By Asiri Fernando
SJB Parliamentarian Kabir Hashim
Main Opposition Samagi Jana Balawegaya (SJB) yesterday blamed the Government for crippling industries via twin blows of fuel price hike and the ban on chemical fertilisers.
“Both measures are drastic and will deal a serious blow to many industries and low-income communities,” SJB Parliamentarian Kabir Hashim charged.
He also rejected Energy Minister Udaya Gammanpila’s justification that the hike was imposed due to global price fluctuations and COVID-19 impact.
“This price hike has affected our fishermen, three-wheel drivers, private bus operators, our low-income community that was already under pressure due to the pandemic,” Hashim told a media briefing along with Samagi Govi Peramuna (SGP) Convener Hemakumara Nanayakkara.
Hashim revealed that the Government had made significant savings during the COVID-19 crisis, owing to not having passed on a significant drop in global oil prices.
He also stated that the State-run Ceylon Petroleum Corporation (CPC) made billions of rupees in savings due to global oil prices plummeting in 2020 and pointed to several corporates posting record earnings in the same period.
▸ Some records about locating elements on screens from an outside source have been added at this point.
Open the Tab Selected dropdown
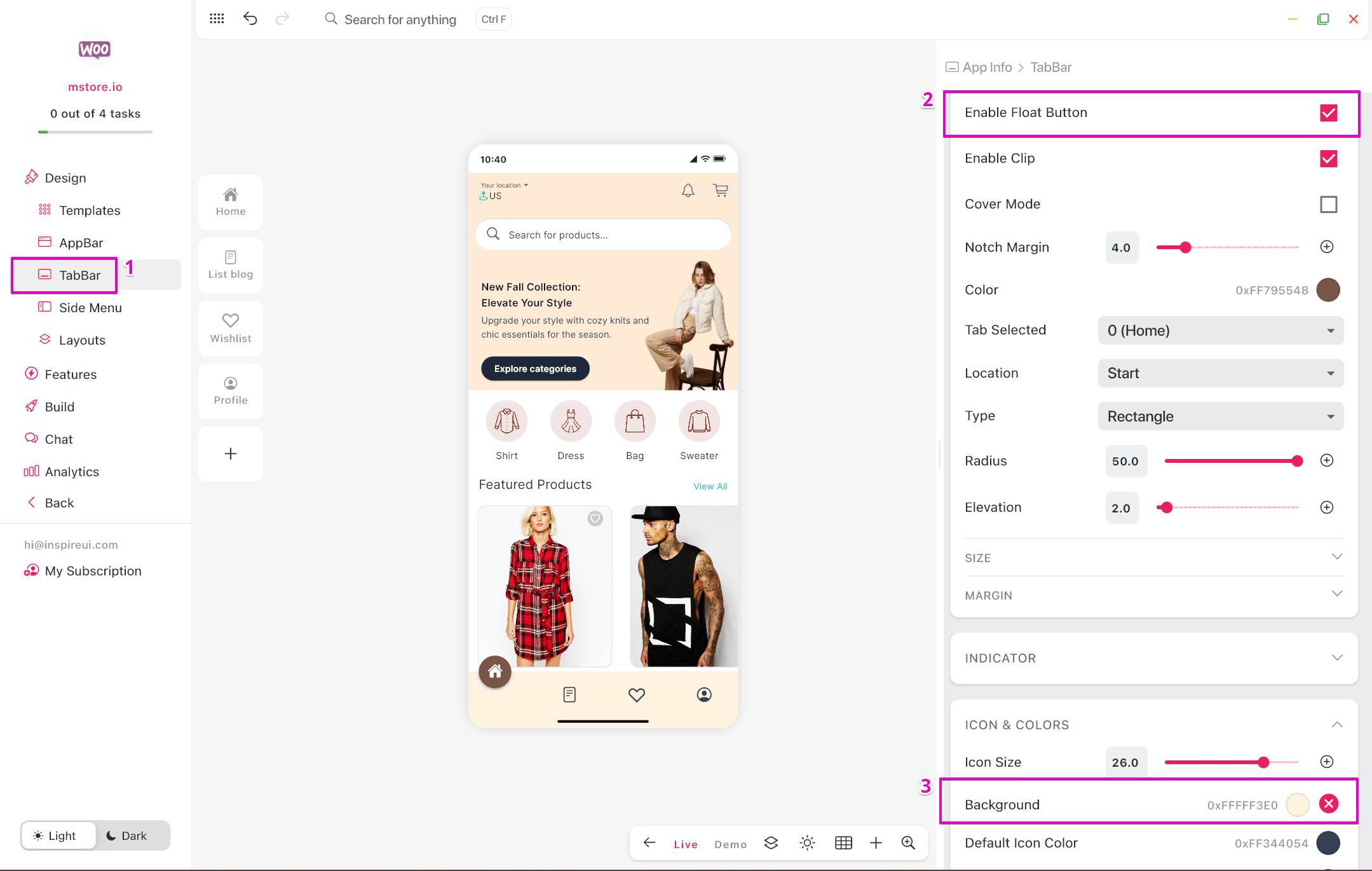 click(x=1220, y=331)
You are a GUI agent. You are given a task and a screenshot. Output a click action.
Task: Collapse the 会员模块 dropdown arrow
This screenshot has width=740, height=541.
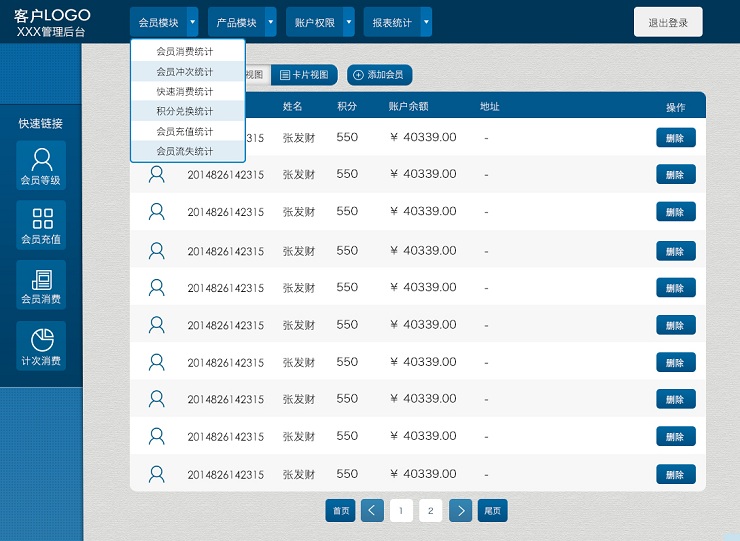click(x=192, y=22)
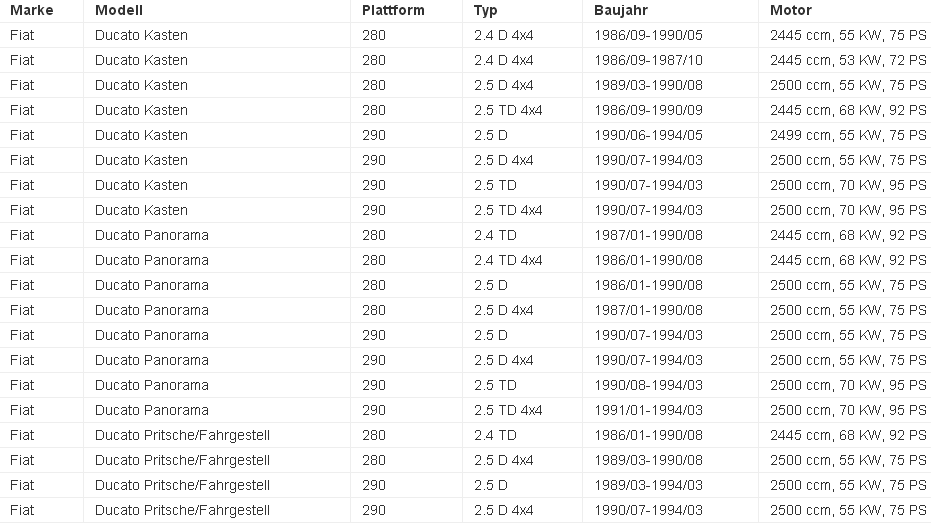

"The CPC had significant savings, some corporates have shown record profits during that period. The CPC did not suffer losses. The COVID-19 pandemic affected the entire world. However, countries like Bangladesh managed to give Sri Lanka a loan while facing the COVID-19 outbreak. Therefore, the Minister’s rationale about the price hike is wrong," MP Hashim argued, stressing that failures in adopting the right policies at the right time were what put Sri Lanka in a position where it had been forced to increase the price of fuel, adding to the pressure on the public.
The Opposition MP stated that the Government had accepted that it generated Rs. 33 from each litre of diesel and Rs. 81 from a litre of petrol during the period when the international oil prices dropped.
According to Nanayakkara, no country sustains agriculture by using organic fertiliser to date. He charged that the Government's decision to ban organic fertiliser overnight would cause serious damage to food security and the livelihoods of many low-income communities involved in farming and crop cultivation.
"The Government has acted in a short-sighted manner. They are trying to implement a process that should have been phased in over decades in three months," Nanayakkara opined, adding that if not reversed, the move may cripple several export crop industries. He urged the Government to rethink the move and seek broad consultation on a sustainable approach to the issue.